Lisandro Pucciarelli es el profesor de Taekwondo que enseña clases en el gimnasio del club. Segundo Dan, pertenece a la Escuela Ul Batuya, cuyo director es Ariel Farías, 6to dan, con sede en Ramos Mejía, cerca de nuestra institución. Durante este mes comenzó a darlas para menores, los días lunes, miércoles y viernes de 17.30 a 18.30; la buena repercusión de esta nueva actividad llevó a redoblar la apuesta, y desde el mes de julio, durante los mismos días, pero de 19 a 20 horas, se darán clases para adultos.

“La propuesta me llega porque ya estaba trabajando en el gimnasio en la parte de Spinning; charlando se enteraron que era profesor de Taekwondo y me ofrecieron incorporarlo al esquema que hay allí. Decidimos hacerlo solo para menores y nos dimos cuenta acerca de mayores con ganas también de aprender, por lo que optamos por arriesgarnos con la expectativa de crecer día a día”, comenta Lisandro previo a reunirse con sus pequeños alumnos.

Al momento de hablar sobre los menores, señala:

“Los más chicos se engancharon enseguida, vienen a todas las clases con muchas ganas y se expandió el boca a boca. Comenzó viniendo uno, luego se sumó su hermano y hoy ya tenemos seis, una buena cantidad si tomamos en cuenta haber comenzado hace pocas semanas. Más de diez ya probaron lo que es este deporte y obviamente tenemos la esperanza de crecer rápido”.

Referido a los adultos, dice:

“Hicimos una prueba piloto, hay por el momento un alumno, quien al igual que los chicos, llega con muchas ganas de aprender; empezó la semana pasada y no faltó a ninguna clase y comenzamos con la publicidad buscando en julio poder tener un grupo estable de personas con deseos de estar con nosotros. La queremos como una actividad plena en la grilla del gimnasio”.

Volviendo a los niños, se le pide que explique a grandes trazos los métodos para poder captar su atención.

“La metodología utilizada es básicamente a través de juegos y desde allí enseñarles la disciplina. Ellos, ante la buena energía, las ganas y predisposición, nos invita a escucharlos, hablarles, estar pendientes de sus gustos.

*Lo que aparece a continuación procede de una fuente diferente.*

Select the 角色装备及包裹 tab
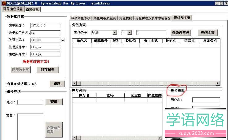228x140 pixels. click(105, 18)
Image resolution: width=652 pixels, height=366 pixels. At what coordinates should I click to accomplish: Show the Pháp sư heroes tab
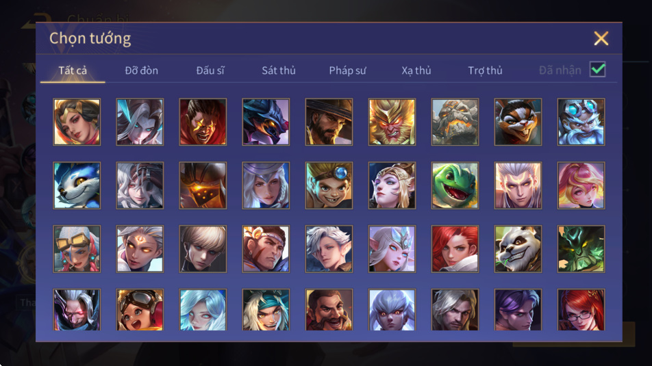click(x=347, y=70)
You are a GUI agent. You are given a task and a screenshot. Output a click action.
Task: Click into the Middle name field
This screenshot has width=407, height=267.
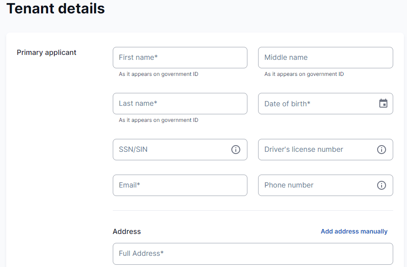pos(325,58)
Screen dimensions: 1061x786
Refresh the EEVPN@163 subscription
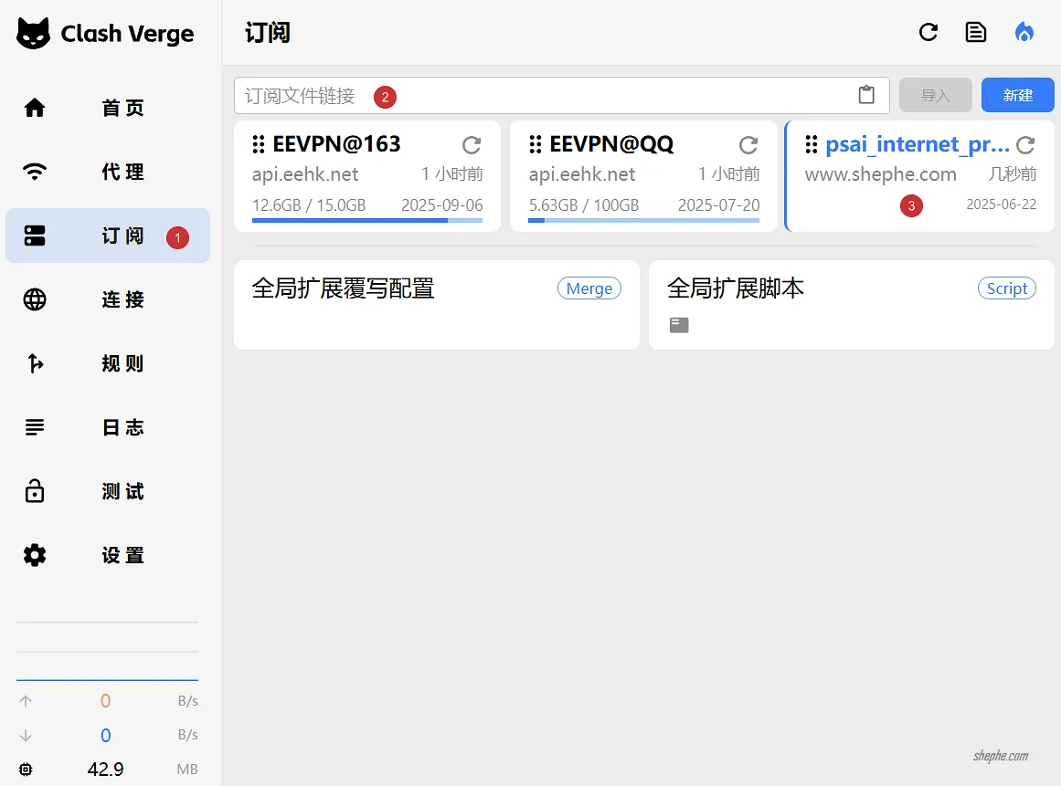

A mi entender, la enseñanza hoy día pasa mucho por saber y enfocarse en sus requerimientos al momento de querer aprender y en base a eso, brindárselo sin dejar de lado su parte de niño. Gracias a Dios nos llevamos muy bien y eso me pone muy contento, como también verlos requerir tècnicas nuevas, para su mejoramiento a la vez que no pierden los instantes de diversión”, expresa Lisandro.

El cronista le pide que pueda explicar desde la ignorancia de quien pregunta, acerca si existen casos donde en una disciplina de pleno contacto físico, algún chico puede llegar a canalizar desde la agresión ciertos conflictos internos o familiares. De ser así, como se trabaja ese aspecto.

“Claramente es un trabajo en equipo; lo hacemos con la familia. Cuando llegan, lo primero que se les dice como primera regla, el no poder pegarle a nadie afuera ni dentro de las clases, el respeto en su hogar, a los mayores. Estamos de manera permanente con sus padres, que los traigan y en lo posible vengan a buscarlos al lugar de entrenamiento. Charlamos aparte por cómo les va en el colegio, pendientes en si un chico es más agresivo, en enseñarle que el taekwondo es básicamente para defenderse y no deja de ser un entrenamiento. No me ha pasado y ojalá no pase en este tiempo en Porteño que un chico sea demasiado agresivo, pero por eso no nos alejamos de la premisa de trabajar en conjunto con la familia, y sobre todo que somos educadores. Desde nuestro lugar, buscar lo mejor para el chico”, culmina enfatizando.

Comenzó con buen pie el taekwondo para los menores; y desde mañana julio, también para los mayores.